Pénurie des enseignants francophones : le point critique

[ANALYSE]

Des classes incapables d’accueillir des élèves faute d’enseignants disponibles. Un constat effarant auquel a été confrontée cette semaine l’École secondaire catholique Franco-Cité au cœur d’Ottawa. Autrefois inquiétante, la pénurie d’enseignants francophones en Ontario atteint un stade critique.

Heureuse coïncidence, l’annonce gouvernementale arrive à point nommé. Dans un communiqué diffusé ce mardi, le ministère de l’Éducation annonce la création d’un nouveau programme en enseignement à l’Université Laurentienne, une modification des règlements permettant d’engager plus de professeurs francophones et l’élaboration de projets comme des salons de l’emploi et un portail de recrutement pour les conseils scolaires francophones.

Une pléiade de mesures bienvenues, mais qui ont pris de court les conseils scolaires, manifestement non avertis de l’initiative.

La discrétion de l’annonce a de quoi surprendre. D’autant que pour la Journée des Franco-Ontariens le 25 septembre, le gouvernement Ford avait misé sur le « bonbon » du drapeau comme emblème provincial, et la mise en place des accents et cédilles sur les permis de conduire. Or, face à ces deux annonces, une solution à la pénurie des enseignants apparaît majeure.

Dans les coulisses, on insiste que le communiqué de presse sur les mesures était prêt depuis plusieurs mois. Les manifestations des enseignants l’hiver dernier puis la pandémie auraient retardé le dévoilement.

Différentes causes à cette pénurie

Mais comment est-on arrivé à cette pénurie critique? Tout d’abord, il faut remonter à 2015 avec le passage du programme de formation des enseignants d’un à deux ans. Conséquence : dans les deux universités de l’Ontario délivrant une formation en éducation en français, Ottawa et La Laurentienne, les inscriptions ont baissé.

Les libéraux au pouvoir ont alors négligé la fameuse « lentille francophone ». L’initiative voulait limiter les demandes d’emplois supérieurs aux offres, mais n’était pas adaptée aux francophones. Car depuis plusieurs décennies, les écoles françaises poussent à n’en plus finir.

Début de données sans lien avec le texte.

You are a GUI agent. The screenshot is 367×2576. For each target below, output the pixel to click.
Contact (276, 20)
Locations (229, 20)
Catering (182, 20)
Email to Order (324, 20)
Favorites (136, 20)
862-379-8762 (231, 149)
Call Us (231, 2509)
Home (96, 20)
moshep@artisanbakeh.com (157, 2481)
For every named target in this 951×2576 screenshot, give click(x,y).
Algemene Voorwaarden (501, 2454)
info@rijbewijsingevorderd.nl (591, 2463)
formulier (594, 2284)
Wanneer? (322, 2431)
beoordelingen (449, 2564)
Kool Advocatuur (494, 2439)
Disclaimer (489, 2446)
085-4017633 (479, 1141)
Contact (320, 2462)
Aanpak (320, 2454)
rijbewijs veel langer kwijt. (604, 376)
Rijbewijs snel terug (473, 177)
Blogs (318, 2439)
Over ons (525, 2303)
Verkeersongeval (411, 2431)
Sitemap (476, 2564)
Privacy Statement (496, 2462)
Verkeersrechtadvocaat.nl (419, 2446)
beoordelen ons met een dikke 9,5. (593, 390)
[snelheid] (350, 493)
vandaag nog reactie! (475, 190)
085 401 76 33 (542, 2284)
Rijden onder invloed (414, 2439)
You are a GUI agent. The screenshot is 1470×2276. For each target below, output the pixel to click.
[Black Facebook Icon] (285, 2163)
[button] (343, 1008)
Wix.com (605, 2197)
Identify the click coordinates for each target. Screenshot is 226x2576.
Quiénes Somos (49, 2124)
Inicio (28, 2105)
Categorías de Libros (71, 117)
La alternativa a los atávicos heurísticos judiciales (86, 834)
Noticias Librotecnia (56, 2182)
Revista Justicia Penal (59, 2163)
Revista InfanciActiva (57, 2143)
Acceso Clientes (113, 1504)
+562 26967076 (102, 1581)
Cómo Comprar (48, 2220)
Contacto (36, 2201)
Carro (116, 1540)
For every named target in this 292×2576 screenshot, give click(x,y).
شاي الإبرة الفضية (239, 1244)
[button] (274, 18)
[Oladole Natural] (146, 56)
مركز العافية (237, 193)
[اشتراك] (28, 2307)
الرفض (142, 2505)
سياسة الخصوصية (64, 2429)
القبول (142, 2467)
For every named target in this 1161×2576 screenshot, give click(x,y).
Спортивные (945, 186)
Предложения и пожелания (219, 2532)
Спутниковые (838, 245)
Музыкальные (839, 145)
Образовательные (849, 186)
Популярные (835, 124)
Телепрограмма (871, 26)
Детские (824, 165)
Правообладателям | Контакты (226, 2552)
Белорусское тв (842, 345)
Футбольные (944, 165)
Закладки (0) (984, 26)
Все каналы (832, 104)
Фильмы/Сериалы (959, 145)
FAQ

Le cap des 100 000 élèves a été franchi en 2013. Selon les données d’ONFR+, on parle d’un chiffre de 115 000 pour la rentrée 2020.

À cet écueil s’ajoute les conditions de travail des enseignants. Sur le terrain, la désaffection du métier est de plus en plus grande. La multiplication des tâches, la stagnation des salaires, le sentiment de déconsidération font fuir. Sur les cinq dernières années, plus de 20 % d’entre eux n’ont pas renouvelé leur adhésion à l’Ordre des enseignantes et des enseignants de l’Ontario.

La COVID-19 a rétréci un peu plus la banque d’enseignants suppléants disponibles au point de la vider à certains endroits. Devant la propagation du virus, certains enseignants sont en isolement chez eux.

Cette même banque de suppléants interroge. Beaucoup de candidats issus de l’immigration et racialisés ne peuvent y avoir accès, faute de diplôme ou de passerelles suffisantes reconnaissant leurs compétences.

Premier pas intéressant

Dans ces conditions, les mesures du ministère de l’Éducation sont encore embryonnaires et floues. Pour lutter contre la pénurie d’enseignants, il faudra un coup de barre beaucoup plus fort, et des changements structurels d’ampleur considérables.

En reconnaissant le problème, le gouvernement a cependant fait un premier pas. On en saura certainement plus dans les prochaines semaines, une fois que le comité centré sur l’enjeu de la pénurie aura remis son rapport de travail. Le temps presse. Et la seconde vague de COVID-19, synonyme de classes vides, pourrait justement nous montrer les dégâts de ce dossier non réglé.

Cette analyse est aussi publiée dans le quotidien Le Droit du 3 octobre.